Le chalutage de fond affecte à la fois la vie marine et le climat

Cette méthode de pêche, que la Commission européenne prévoit d’interdire, produit des émissions nocives qui réchauffent la planète.

De Ayurella Horn-Muller
Publication 20 janv. 2024, 14:30 CET
En mer du Nord, près de la côte nord de la France, un chalut est hissé ...

En mer du Nord, près de la côte nord de la France, un chalut est hissé à bord d’un bateau de pêche. Le chalutage de fond est une pratique de pêche destructrice pour les fonds marins qui, selon une nouvelle recherche, émet également des gaz à effet de serre. 

PHOTOGRAPHIE DE Sylvain Lefevre, Getty Images

Le chalutage de fond, ou l'utilisation de lourds filets pour racler le fond de l'océan dans l'objectif de pêcher des poissons, a un effet néfaste sur la vie marine et les écosystèmes marins. Malgré cela, cette pratique représente encore plus d'un quart des prises de pêche dans le monde. 

Selon une nouvelle étude de référence publiée dans la rubrique Marine Science de la revue Frontiers, le chalutage de fond émet 370 millions de tonnes métriques de dioxyde de carbone dans l'atmosphère par an, ce qui le rend nocif à la fois pour la vie marine et pour le climat.

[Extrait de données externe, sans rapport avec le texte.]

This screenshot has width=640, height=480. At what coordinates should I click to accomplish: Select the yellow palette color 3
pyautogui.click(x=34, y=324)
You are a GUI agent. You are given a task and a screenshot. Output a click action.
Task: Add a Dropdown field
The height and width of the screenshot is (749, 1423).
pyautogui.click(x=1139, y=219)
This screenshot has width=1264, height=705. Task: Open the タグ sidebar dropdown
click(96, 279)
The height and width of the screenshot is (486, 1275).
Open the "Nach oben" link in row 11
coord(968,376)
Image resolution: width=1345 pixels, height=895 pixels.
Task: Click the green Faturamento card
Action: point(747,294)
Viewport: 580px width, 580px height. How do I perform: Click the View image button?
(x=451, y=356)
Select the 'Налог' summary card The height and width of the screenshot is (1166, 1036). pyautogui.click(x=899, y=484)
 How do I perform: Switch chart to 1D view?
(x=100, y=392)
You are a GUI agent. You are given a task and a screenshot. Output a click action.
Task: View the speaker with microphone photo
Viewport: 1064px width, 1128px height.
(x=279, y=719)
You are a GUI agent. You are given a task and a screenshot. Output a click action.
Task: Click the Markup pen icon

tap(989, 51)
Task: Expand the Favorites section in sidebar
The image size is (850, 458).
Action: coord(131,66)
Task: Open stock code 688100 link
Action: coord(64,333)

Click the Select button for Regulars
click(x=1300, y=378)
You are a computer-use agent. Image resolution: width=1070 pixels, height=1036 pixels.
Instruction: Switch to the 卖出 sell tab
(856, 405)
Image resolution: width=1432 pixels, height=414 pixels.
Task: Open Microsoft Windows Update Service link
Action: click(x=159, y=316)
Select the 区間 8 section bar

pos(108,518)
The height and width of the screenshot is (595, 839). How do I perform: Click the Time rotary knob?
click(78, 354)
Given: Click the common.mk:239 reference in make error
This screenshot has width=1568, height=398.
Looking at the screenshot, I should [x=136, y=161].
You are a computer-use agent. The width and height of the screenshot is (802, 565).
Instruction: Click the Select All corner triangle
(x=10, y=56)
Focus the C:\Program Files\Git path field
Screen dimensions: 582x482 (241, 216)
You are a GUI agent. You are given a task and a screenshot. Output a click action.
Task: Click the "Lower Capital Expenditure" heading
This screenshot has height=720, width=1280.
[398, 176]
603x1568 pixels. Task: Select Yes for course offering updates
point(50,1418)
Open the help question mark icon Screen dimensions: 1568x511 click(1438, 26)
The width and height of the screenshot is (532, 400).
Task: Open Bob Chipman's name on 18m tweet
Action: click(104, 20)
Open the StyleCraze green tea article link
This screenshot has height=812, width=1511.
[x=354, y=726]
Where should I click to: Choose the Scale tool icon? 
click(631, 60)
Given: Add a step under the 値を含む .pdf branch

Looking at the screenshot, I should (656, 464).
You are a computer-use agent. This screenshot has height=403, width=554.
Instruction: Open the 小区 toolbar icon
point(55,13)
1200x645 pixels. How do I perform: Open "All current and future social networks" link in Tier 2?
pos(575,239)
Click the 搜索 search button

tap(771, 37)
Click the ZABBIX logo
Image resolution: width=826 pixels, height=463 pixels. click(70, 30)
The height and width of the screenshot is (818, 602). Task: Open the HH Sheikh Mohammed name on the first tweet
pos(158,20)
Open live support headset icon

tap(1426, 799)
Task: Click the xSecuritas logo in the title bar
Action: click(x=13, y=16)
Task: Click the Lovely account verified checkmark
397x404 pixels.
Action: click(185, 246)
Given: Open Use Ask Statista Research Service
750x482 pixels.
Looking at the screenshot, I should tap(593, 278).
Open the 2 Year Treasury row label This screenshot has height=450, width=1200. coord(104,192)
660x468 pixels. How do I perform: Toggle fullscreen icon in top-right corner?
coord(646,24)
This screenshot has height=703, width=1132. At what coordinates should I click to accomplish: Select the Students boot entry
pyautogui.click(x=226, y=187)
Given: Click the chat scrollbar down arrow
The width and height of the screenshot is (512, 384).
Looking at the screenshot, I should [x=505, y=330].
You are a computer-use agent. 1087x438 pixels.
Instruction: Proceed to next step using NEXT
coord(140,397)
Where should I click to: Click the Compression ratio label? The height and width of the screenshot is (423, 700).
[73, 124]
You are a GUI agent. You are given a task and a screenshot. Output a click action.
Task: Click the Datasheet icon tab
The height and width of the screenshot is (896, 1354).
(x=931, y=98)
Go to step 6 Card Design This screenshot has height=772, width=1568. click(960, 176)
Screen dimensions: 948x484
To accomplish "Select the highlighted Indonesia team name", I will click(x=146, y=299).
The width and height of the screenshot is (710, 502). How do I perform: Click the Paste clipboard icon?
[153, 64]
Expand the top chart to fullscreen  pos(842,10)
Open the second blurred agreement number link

L’étude révèle qu’entre 1996 et 2020, le chalutage de fond a contribué à hauteur de 0,97 partie par million (ppm) au CO2 atmosphérique. Si cette pratique se poursuit, les auteurs prévoient qu'elle ajoutera 0,2 à 0,5 ppm de CO2 d'ici à 2030. À titre de comparaison, le taux de croissance du dioxyde de carbone dans l'atmosphère augmente actuellement d'environ 2,4 ppm par an en moyenne, selon le rapport 2023 Global Carbon Budget.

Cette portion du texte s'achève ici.